Le Corbusier's Dom-ino frame (open floor plan)


Mies van der Rohe

In his designs of a residential open plan, Mies van der Rohe introduces a game of juxtaposition between the functions of a column and a wall. Mies was more interested in creating architecture for residential housing, which hold necessity and genuine meaning and purpose. He was a part of the avant-garde movement of architecture, which sought to depreciate existing values of architecture in order to make room for a more critical understanding of art and society (Hartoonian, Winter, 1989, pg. 43). Mies took from Alberti’s ideas about the column being the “principal ornament in all architecture.” However, in his most famous homes, Barcelona Pavilion and the Tugendhat House, he reverses Alberti’s syntax of column and wall. In these homes, the columns read as load bearing elements while the wall displays its freedom from which the column and wall are identical in nature and purpose (Hartoonian, Winter, 1989, pg 45).

Barcelona Pavilion

Barcelona Pavilion floor plan on the right compare to a line and plane painting on the left

Tugendhat House

Tugendhat House Floor Plan

Tugendhat House Interior view of the dinning area locate on the bottom center of the floor plan above

Louis Khan

Louis Khan used views and the illumination of natural light in a space to define his open plan. He believed that “sense of light is the giver of all precedence, light belongs to that particular space.” Khan exercised this theory in many of his works such as the Art Museum at Yale University, Jonas Salk Institute, Kimbell Art Museum, and Exeter Library. In the Jonas Salk Institute, the layout of the concrete buildings open up to the courtyard/plaza and Pacific Ocean sky as a façade, experiencing its different hue of blues. When designing the Kimbell Art Museum, he plays with natural light in open warehouse spaces, giving the museum a homier, intimate appearance than just another commercial building. Each of the rooms are 100 ft long consisting of a series of halls with high and low spaces. Slits and beams placed on the ceiling in some rooms brought in natural light, and by using curved vaults the light spread more beautifully along the ceiling and wall.

Jonas Salk Institute (showing the view in the morning from the plaza)
Jonas Salk Institute (showing the view during the day from the plaza)

Kimbell Art Museum

Kimbell Art Museum interior view


It is truly magnificent to see how one’s intentions of an open plan system to celebrate technology and encourage individualism progressed and ends with an intent as a play of lights and views.
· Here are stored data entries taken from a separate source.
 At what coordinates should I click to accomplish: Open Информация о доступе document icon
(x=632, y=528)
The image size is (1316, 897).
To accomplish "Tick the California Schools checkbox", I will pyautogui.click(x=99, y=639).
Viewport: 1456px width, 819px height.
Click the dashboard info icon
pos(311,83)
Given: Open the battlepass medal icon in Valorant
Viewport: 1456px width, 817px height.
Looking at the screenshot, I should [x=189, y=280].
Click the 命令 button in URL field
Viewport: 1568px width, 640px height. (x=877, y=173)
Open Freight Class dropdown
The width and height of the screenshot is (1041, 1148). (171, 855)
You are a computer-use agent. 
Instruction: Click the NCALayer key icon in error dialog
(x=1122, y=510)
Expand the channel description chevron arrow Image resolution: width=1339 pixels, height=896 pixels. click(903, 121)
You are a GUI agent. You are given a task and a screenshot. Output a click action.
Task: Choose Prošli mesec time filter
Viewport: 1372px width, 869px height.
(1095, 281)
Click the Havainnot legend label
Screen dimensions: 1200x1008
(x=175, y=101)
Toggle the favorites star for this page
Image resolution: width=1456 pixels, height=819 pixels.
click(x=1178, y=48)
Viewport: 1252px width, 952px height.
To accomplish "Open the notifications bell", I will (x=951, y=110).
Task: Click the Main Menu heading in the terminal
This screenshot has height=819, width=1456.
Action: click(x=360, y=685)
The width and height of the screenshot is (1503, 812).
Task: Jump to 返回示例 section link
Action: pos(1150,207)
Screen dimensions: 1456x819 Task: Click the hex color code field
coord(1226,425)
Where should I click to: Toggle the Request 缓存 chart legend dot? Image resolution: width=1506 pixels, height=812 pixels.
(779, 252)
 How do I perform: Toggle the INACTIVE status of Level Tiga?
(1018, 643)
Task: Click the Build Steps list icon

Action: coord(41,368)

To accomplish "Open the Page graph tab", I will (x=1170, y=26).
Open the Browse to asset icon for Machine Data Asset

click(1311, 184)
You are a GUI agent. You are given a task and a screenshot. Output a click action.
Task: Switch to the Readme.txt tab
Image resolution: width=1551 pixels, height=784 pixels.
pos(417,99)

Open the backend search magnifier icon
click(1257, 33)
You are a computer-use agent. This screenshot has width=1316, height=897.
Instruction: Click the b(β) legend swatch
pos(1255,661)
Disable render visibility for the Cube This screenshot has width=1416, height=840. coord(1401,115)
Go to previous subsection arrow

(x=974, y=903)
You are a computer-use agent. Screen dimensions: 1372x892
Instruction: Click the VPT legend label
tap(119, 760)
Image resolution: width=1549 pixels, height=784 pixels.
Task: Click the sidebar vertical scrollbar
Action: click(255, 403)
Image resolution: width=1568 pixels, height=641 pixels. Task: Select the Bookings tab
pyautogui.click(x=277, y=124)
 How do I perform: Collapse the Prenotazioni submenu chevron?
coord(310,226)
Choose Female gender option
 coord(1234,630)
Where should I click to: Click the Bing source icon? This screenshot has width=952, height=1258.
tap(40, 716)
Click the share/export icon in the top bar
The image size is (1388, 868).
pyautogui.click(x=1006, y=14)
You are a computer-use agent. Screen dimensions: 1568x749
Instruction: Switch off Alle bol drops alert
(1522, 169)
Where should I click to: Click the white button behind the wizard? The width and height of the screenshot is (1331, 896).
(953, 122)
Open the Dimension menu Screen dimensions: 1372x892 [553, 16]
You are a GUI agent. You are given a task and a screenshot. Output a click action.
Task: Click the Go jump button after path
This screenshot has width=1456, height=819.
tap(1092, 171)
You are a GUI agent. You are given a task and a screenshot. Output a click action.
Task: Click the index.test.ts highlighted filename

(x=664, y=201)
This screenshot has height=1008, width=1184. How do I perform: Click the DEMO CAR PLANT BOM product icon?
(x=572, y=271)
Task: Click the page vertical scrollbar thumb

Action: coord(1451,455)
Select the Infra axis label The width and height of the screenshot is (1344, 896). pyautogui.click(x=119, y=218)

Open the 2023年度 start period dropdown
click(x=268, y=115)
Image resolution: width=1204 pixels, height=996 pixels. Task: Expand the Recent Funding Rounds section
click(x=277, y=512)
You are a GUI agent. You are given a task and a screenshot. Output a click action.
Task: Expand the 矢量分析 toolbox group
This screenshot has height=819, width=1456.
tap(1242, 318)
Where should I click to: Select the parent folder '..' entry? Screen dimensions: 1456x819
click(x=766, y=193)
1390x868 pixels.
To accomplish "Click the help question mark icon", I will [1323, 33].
In no way, shape, or form are any of these methods or others not mentioned wrong. Like many other designs, style, and theories of architecture, one architect will develop a concept or design and other architects of his time and in later periods will try to replicate this concept and design or desecrate it and come up with their own modified version. These three men, Le Corbusier, Mies, and Khan definitely used this open floor plan to their own advantage and executed their refined ideas well in their designs; therefore making them some of the greatest architects of their time and for generations to come. I am definitely sure that architects after their era tried to modify their theories of the open plan system, but they will always be known as the men who paved the way for these refinements of the open plan.